◆ Requirement ◆
Transcribe, word for word, every line from the one containing "Instruction: Select the" through the final line of the records, and omit the pictures.

-- Data records follows --

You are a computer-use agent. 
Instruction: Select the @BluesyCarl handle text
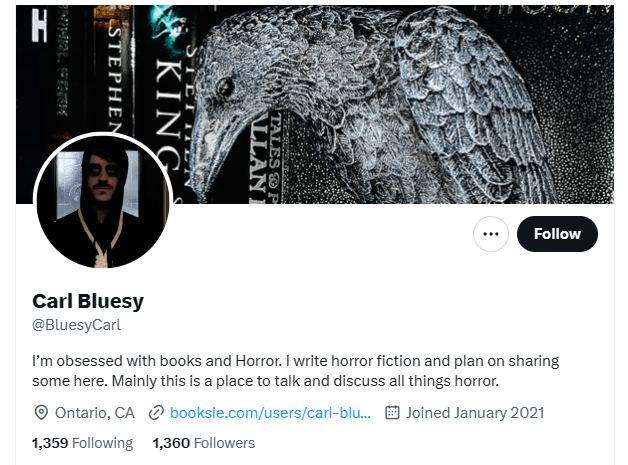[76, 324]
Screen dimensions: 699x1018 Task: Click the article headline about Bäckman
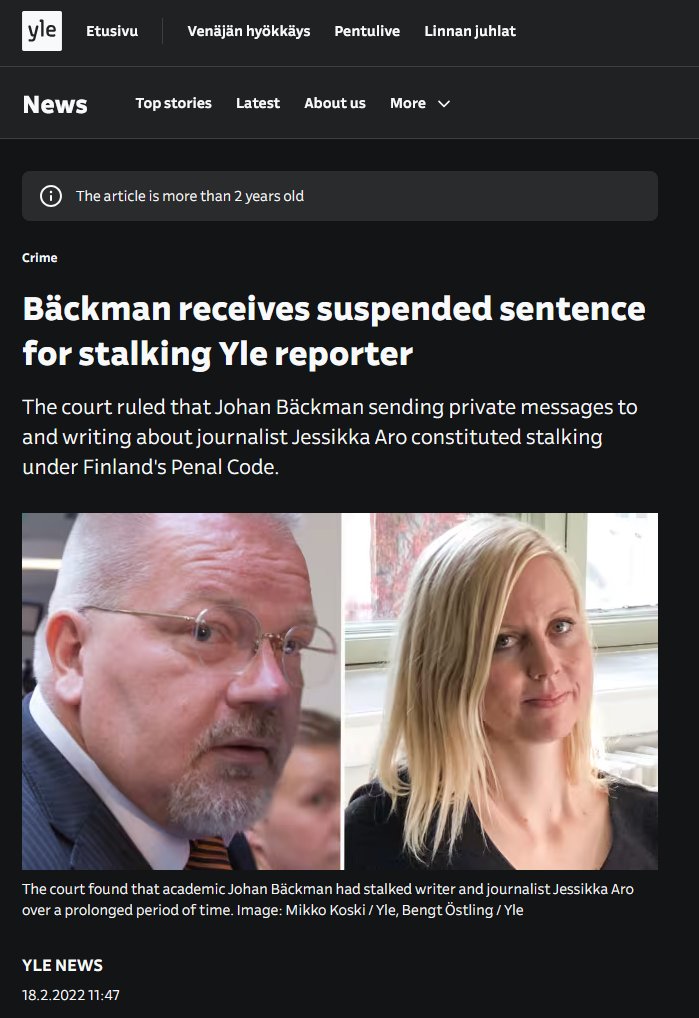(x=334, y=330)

-- Data records concluded --

◆ Output ◆
Instruction: Select the @BluesyCarl handle text
[76, 324]
Screen dimensions: 699x1018 Task: Click the article headline about Bäckman
(x=334, y=330)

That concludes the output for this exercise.